Even simpler... (Score:5, Interesting)
Really, they don't need anything nearly so extensive as a nutrition label. It really needs three things:
1) The advertised price should BE the price... as in the full price, inclusive of all taxes, surcharges, fees, and any and every thing else. If AT&T wants to break the taxes and such out in a detailed bill to try to get me pissed off at the government instead of them, fine. But if the advertised price says $49.99/month, what is billed to me should be EXACTLY $49.99, no more, no less, no exceptions. (Really, this should be the law for all goods, products, or services of any kind with, again, no exceptions.)
2) No "up to" speeds without the lower limit advertised right next to it. If there is only one speed on the ad, like 100Mbps or whatnot, that needs to be the absolute lower limit of my service, below which my bandwidth will NEVER drop. If they want to do "up to" advertising of, say, 1Gbps the "up to" must be the burst rate. And there needs to be a "800Mbps guaranteed minimum" right next to it on the ad.
3) All terms and conditions need to be upfront and in clear and plain (human-readable, not lawyerese) English.
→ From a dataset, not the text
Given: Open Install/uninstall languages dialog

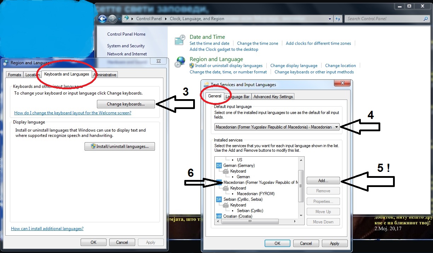Looking at the screenshot, I should tap(120, 146).
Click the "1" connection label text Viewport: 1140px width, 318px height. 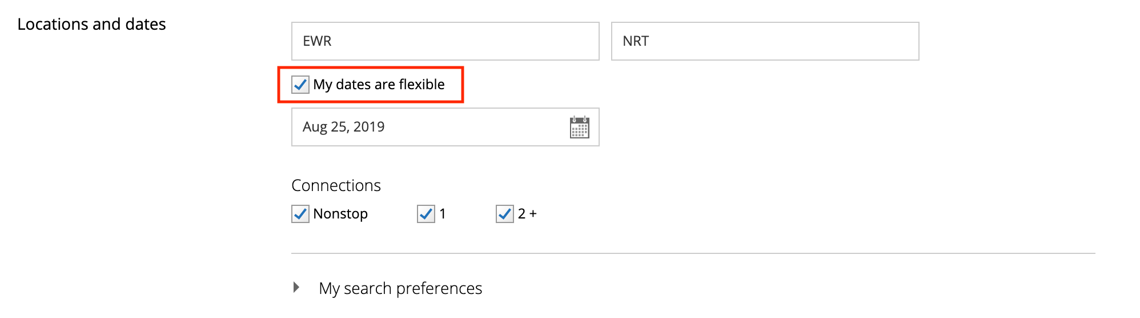[443, 214]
There are a few other things that need to happen too. Data caps and throttling need to be banned. Any ISP monitoring or shaping of traffic needs to be banned as well... absolute true net neutrality. You're just a dumb pipe. Piss off about how I use it. Severability and arbitration need to be banned (From all contracts actually, not just ISP T&Cs.)... if you try to pull a fast one and slip in an illegal clause, that act of bad faith on your part wipes out any obligation that I have to you. And any changes to the T&Cs need mutual affirmative consent, none of that "If you don't refuse this change in 30-days, your consent is assumed." crap. But none of that is related to the ads themselves.
not a clue (Score:2)
EVERY connection is throttled to some degree by the very nature of the algorithms inherent in TCP/IP
everywhere has data caps its explained by the speed of your connection or contract, this is normal outside of the USA to put it in the contract.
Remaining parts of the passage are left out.